>> Begin Extracted material
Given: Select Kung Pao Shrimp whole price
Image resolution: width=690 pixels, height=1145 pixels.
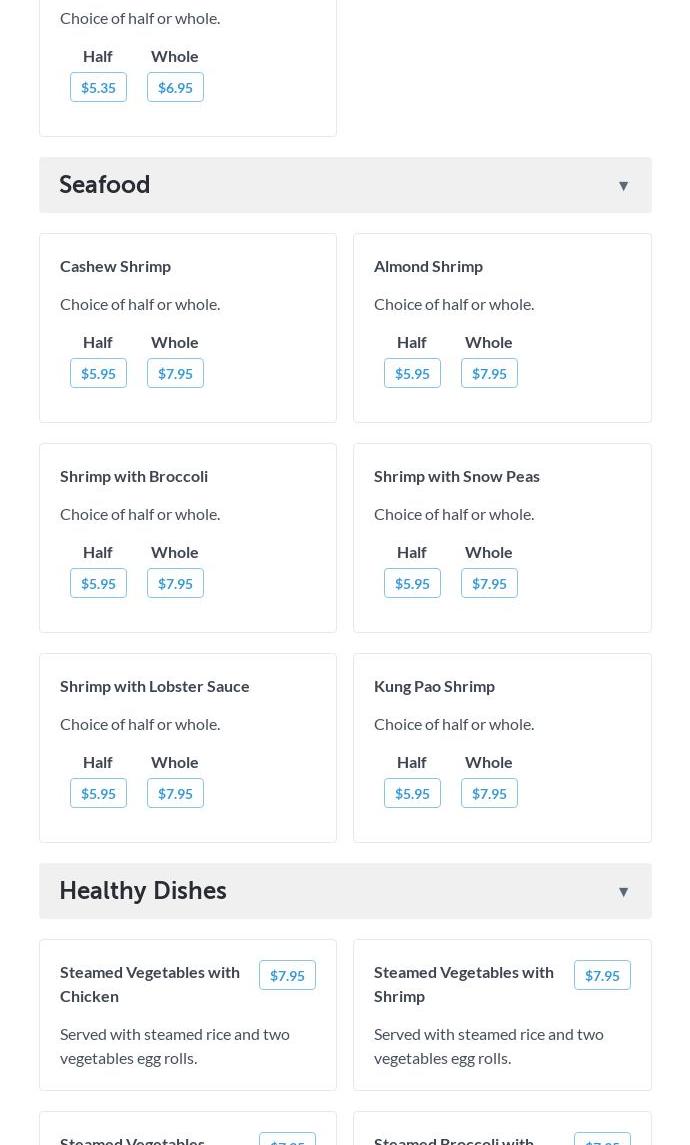Looking at the screenshot, I should click(489, 793).
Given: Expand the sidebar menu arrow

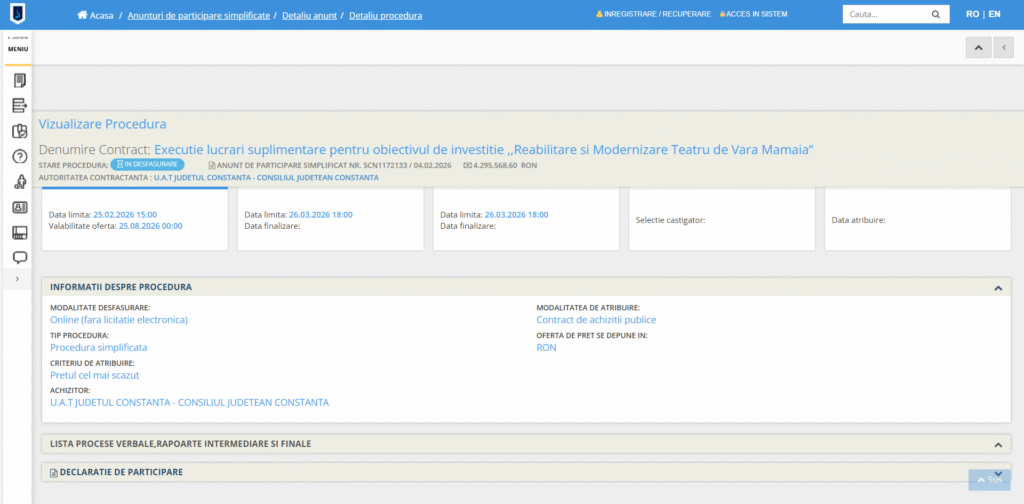Looking at the screenshot, I should 18,279.
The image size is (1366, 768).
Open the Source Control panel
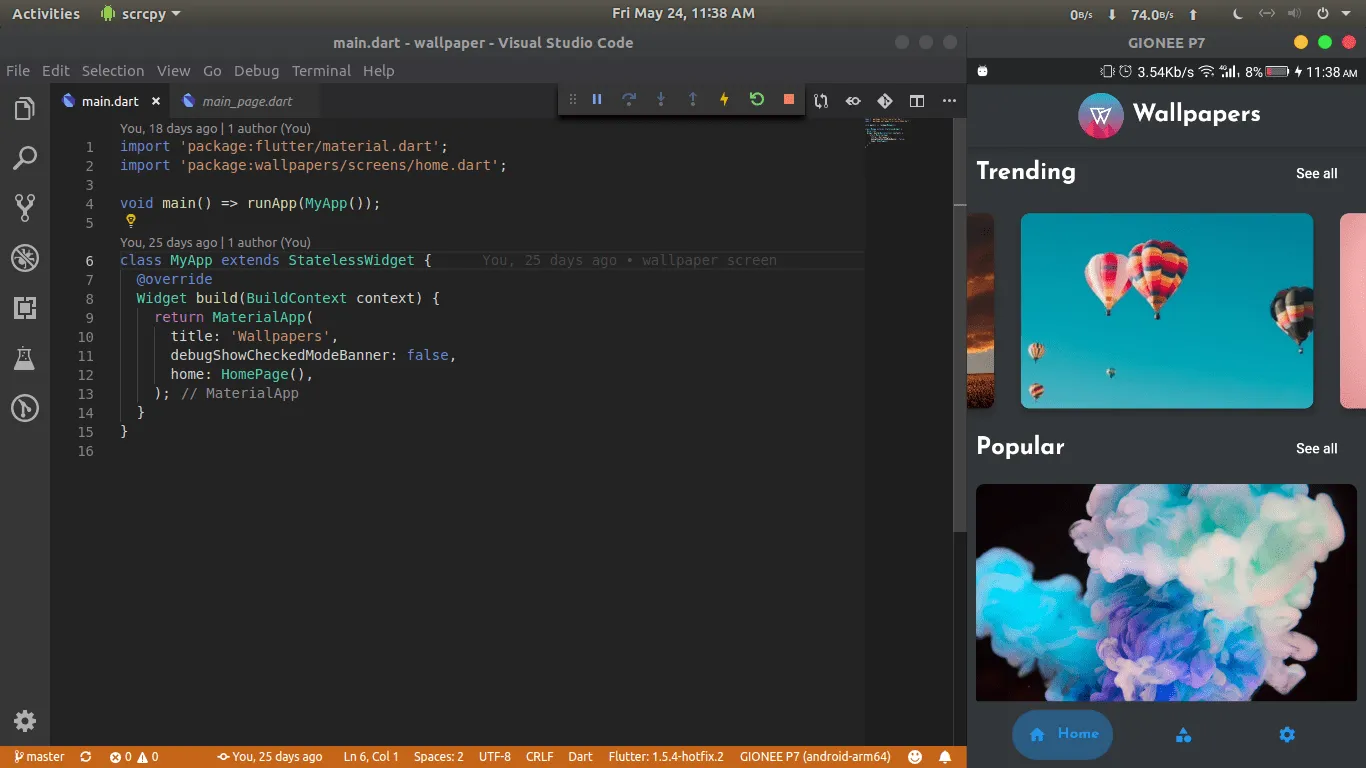(x=25, y=207)
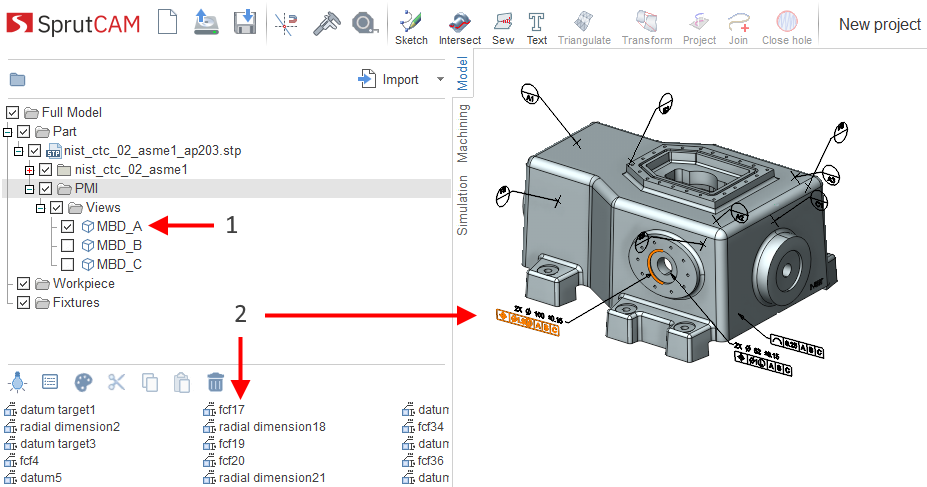Choose the Text tool

click(537, 26)
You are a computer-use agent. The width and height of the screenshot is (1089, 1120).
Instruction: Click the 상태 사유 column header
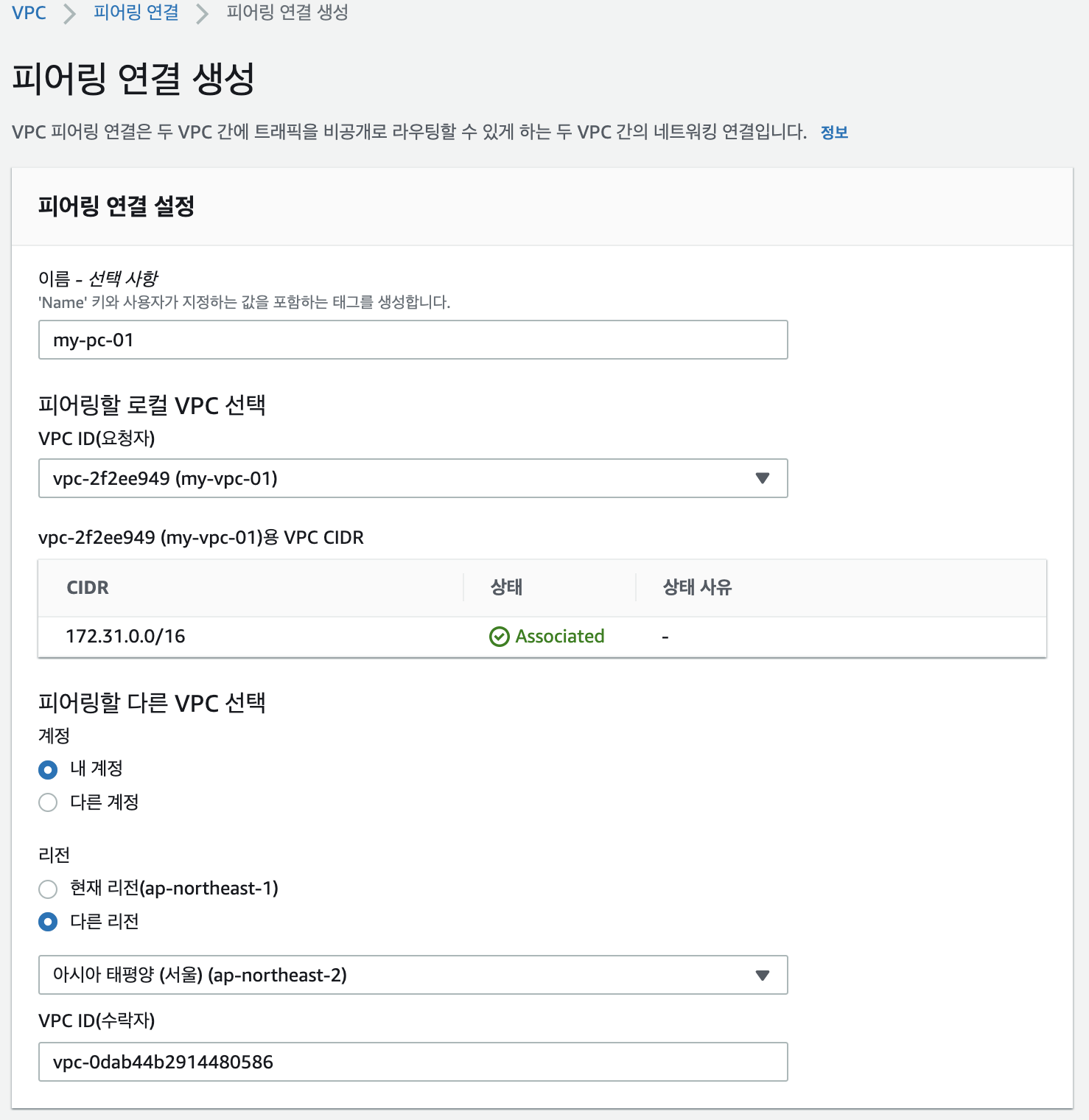(x=697, y=587)
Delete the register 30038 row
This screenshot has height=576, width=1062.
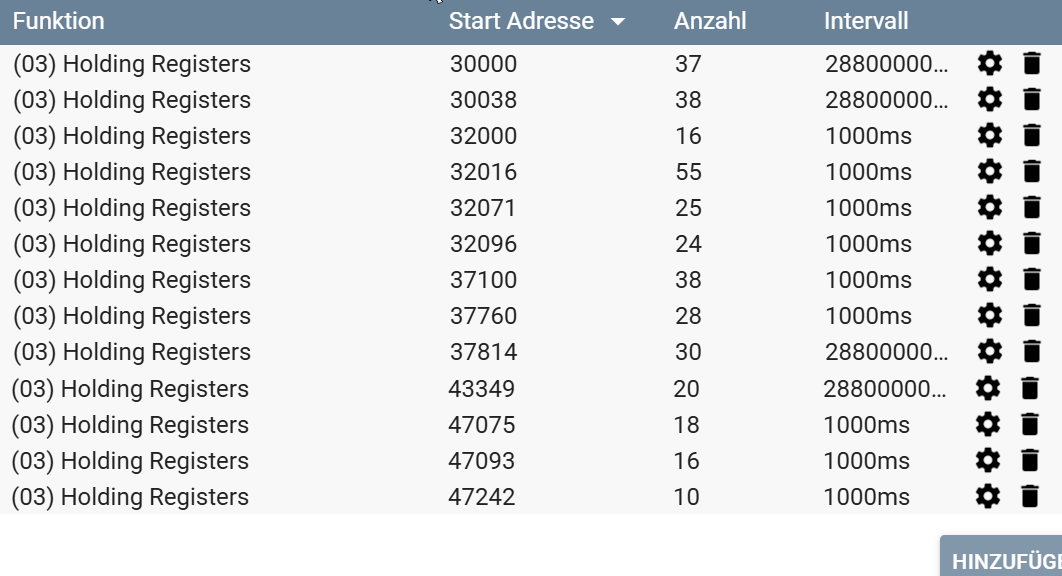tap(1032, 100)

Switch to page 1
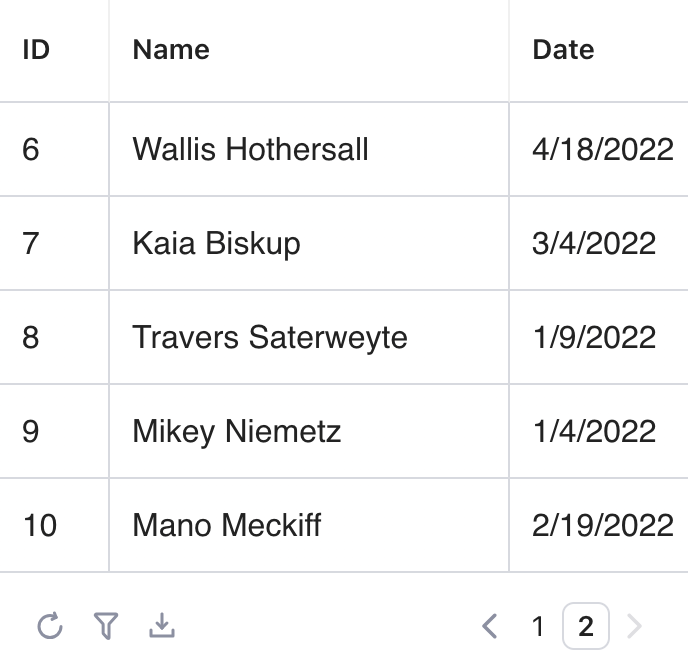coord(538,627)
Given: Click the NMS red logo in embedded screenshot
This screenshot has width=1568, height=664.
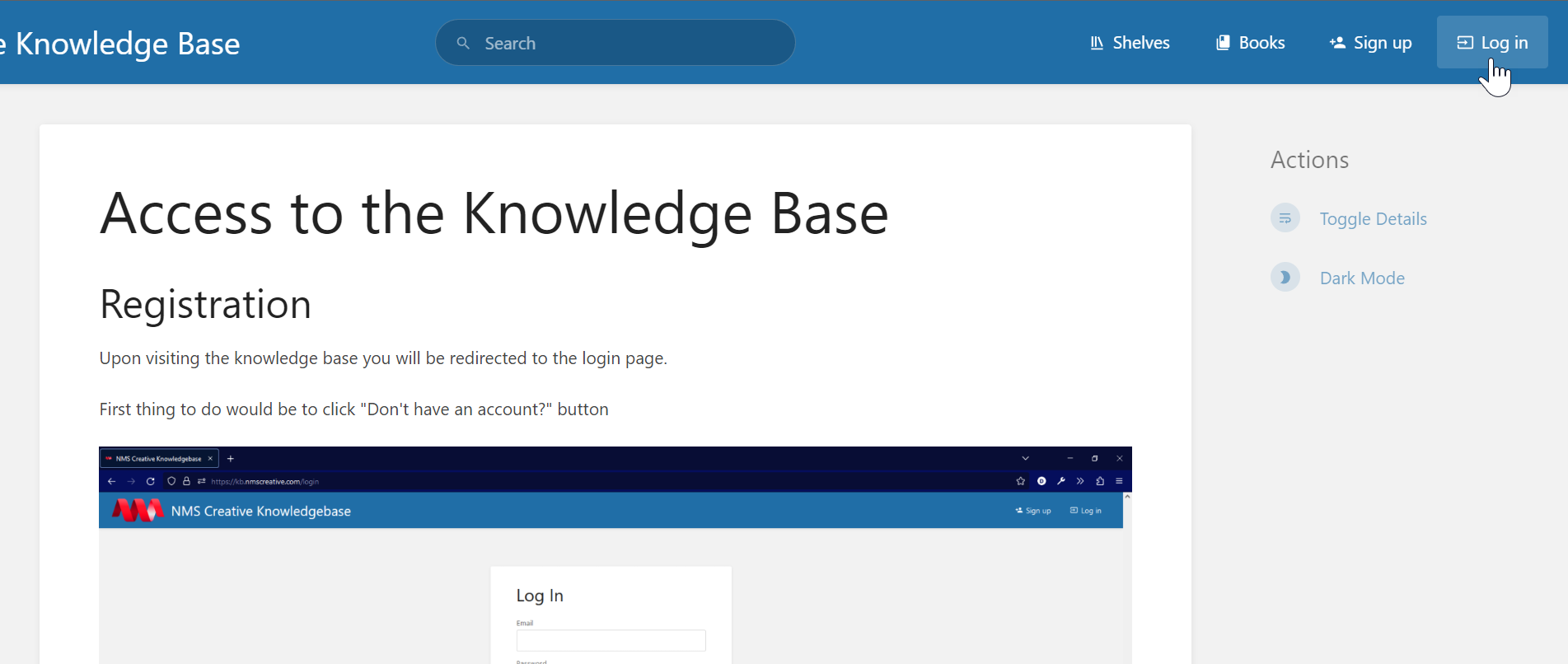Looking at the screenshot, I should [x=138, y=511].
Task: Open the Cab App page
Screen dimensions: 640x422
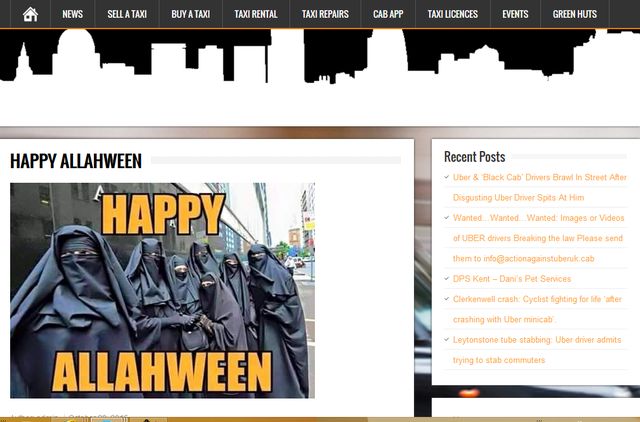Action: [388, 14]
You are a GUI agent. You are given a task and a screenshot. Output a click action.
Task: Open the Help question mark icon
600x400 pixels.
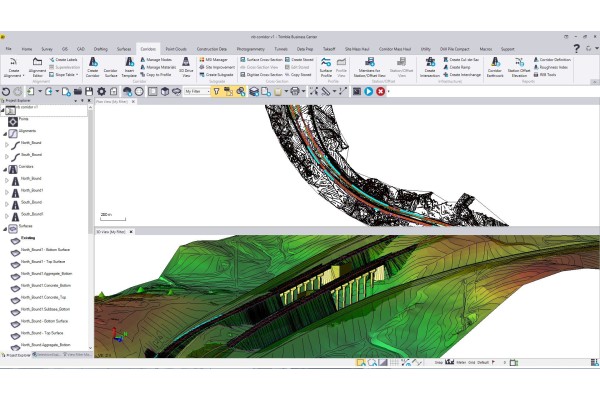[576, 48]
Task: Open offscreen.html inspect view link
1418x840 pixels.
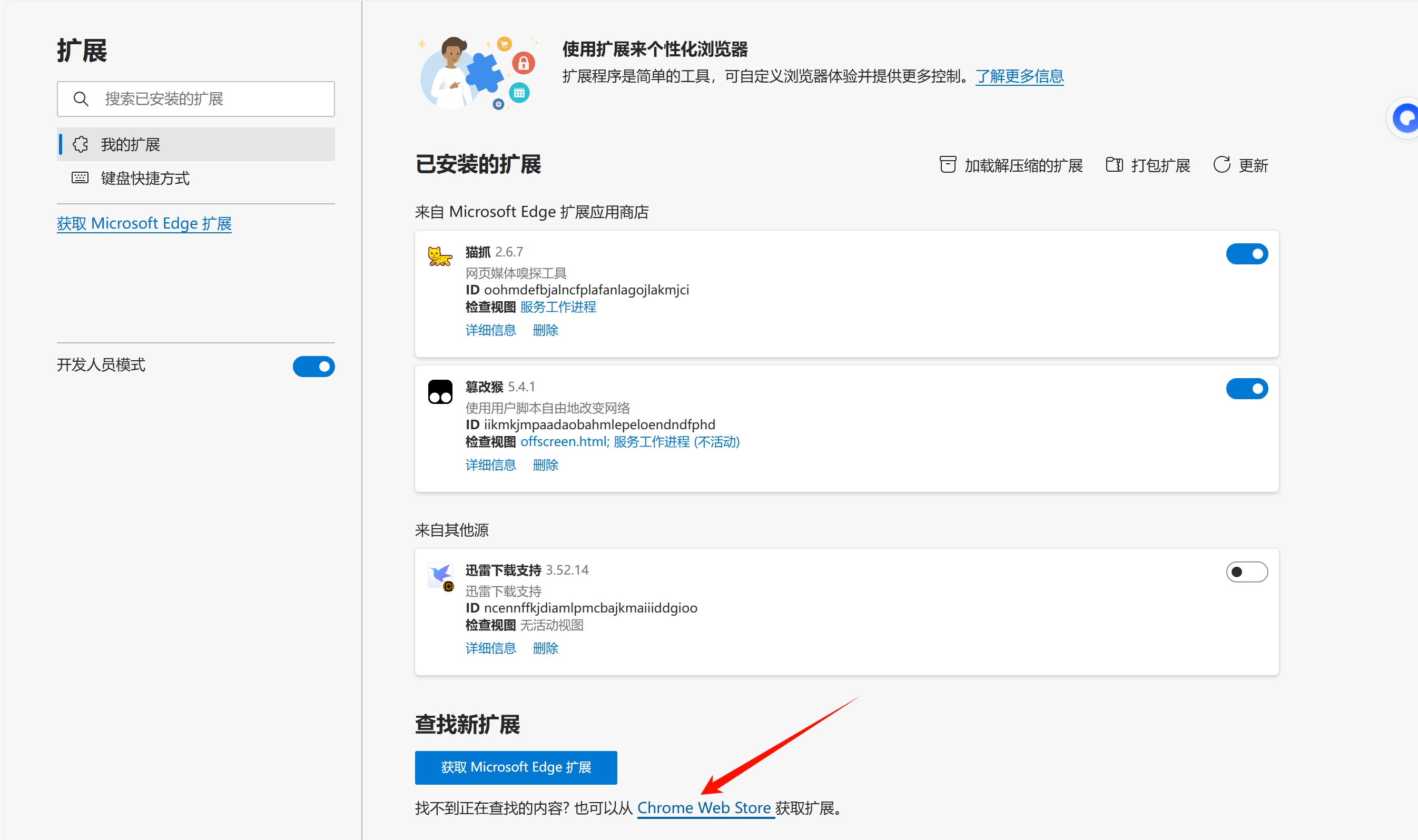Action: coord(564,441)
>> End Extracted material
Echo every line of the records above word for word, omitting the pictures.

Given: Select Kung Pao Shrimp whole price
Image resolution: width=690 pixels, height=1145 pixels.
Looking at the screenshot, I should click(489, 793).
Given: Expand the sidebar menu arrow

Looking at the screenshot, I should 18,279.
The image size is (1366, 768).
Open the Source Control panel
(x=25, y=207)
Choose the Text tool

click(537, 26)
You are a computer-use agent. The width and height of the screenshot is (1089, 1120).
Instruction: Click the 상태 사유 column header
(x=697, y=587)
Delete the register 30038 row
This screenshot has height=576, width=1062.
tap(1032, 100)

Switch to page 1
coord(538,627)
Given: Click the NMS red logo in embedded screenshot
This screenshot has width=1568, height=664.
Looking at the screenshot, I should [x=138, y=511].
Task: Open the Cab App page
Screen dimensions: 640x422
Action: [388, 14]
You are a GUI agent. You are given a task and a screenshot. Output a click action.
Task: Open the Help question mark icon
600x400 pixels.
[576, 48]
Task: Open offscreen.html inspect view link
1418x840 pixels.
Action: coord(564,441)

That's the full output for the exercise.